START Information given

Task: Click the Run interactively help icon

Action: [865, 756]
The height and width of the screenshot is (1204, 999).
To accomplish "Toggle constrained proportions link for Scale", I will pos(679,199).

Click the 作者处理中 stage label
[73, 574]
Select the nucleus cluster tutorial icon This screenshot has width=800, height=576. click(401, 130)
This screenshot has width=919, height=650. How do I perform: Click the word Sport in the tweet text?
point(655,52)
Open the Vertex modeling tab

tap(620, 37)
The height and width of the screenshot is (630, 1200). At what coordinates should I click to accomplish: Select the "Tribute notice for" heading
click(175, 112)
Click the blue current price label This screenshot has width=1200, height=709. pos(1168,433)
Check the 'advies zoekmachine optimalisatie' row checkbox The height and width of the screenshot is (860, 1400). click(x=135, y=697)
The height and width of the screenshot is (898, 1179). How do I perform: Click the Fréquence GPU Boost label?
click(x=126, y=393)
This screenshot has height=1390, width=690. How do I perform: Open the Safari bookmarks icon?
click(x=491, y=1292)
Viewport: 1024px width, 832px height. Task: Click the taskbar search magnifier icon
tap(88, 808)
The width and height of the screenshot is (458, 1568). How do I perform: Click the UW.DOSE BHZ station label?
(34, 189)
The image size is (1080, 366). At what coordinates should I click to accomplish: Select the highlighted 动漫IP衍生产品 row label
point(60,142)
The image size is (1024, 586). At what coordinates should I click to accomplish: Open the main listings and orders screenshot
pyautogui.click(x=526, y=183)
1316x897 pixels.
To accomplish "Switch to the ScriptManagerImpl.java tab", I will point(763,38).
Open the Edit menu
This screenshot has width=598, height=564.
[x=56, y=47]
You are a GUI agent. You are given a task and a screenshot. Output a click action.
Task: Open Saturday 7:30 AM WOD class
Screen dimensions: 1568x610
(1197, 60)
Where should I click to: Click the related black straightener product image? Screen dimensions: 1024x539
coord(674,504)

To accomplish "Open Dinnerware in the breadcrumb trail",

END Information given

* Activity *
Each entry above should be repeated exactly, with no line left out.

* Reply *
Task: Click the Run interactively help icon

Action: [865, 756]
The height and width of the screenshot is (1204, 999).
To accomplish "Toggle constrained proportions link for Scale", I will pos(679,199).

Click the 作者处理中 stage label
[73, 574]
Select the nucleus cluster tutorial icon This screenshot has width=800, height=576. click(401, 130)
This screenshot has width=919, height=650. How do I perform: Click the word Sport in the tweet text?
point(655,52)
Open the Vertex modeling tab

tap(620, 37)
The height and width of the screenshot is (630, 1200). At what coordinates should I click to accomplish: Select the "Tribute notice for" heading
click(175, 112)
Click the blue current price label This screenshot has width=1200, height=709. pos(1168,433)
Check the 'advies zoekmachine optimalisatie' row checkbox The height and width of the screenshot is (860, 1400). click(x=135, y=697)
The height and width of the screenshot is (898, 1179). How do I perform: Click the Fréquence GPU Boost label?
click(x=126, y=393)
This screenshot has height=1390, width=690. How do I perform: Open the Safari bookmarks icon?
click(x=491, y=1292)
Viewport: 1024px width, 832px height. Task: Click the taskbar search magnifier icon
tap(88, 808)
The width and height of the screenshot is (458, 1568). How do I perform: Click the UW.DOSE BHZ station label?
(34, 189)
The image size is (1080, 366). At what coordinates should I click to accomplish: Select the highlighted 动漫IP衍生产品 row label
point(60,142)
The image size is (1024, 586). At what coordinates should I click to accomplish: Open the main listings and orders screenshot
pyautogui.click(x=526, y=183)
1316x897 pixels.
To accomplish "Switch to the ScriptManagerImpl.java tab", I will point(763,38).
Open the Edit menu
This screenshot has width=598, height=564.
[x=56, y=47]
You are a GUI agent. You are given a task and a screenshot. Output a click action.
Task: Open Saturday 7:30 AM WOD class
Screen dimensions: 1568x610
(1197, 60)
Where should I click to: Click the related black straightener product image? Screen dimensions: 1024x539
coord(674,504)

To accomplish "Open Dinnerware in the breadcrumb trail",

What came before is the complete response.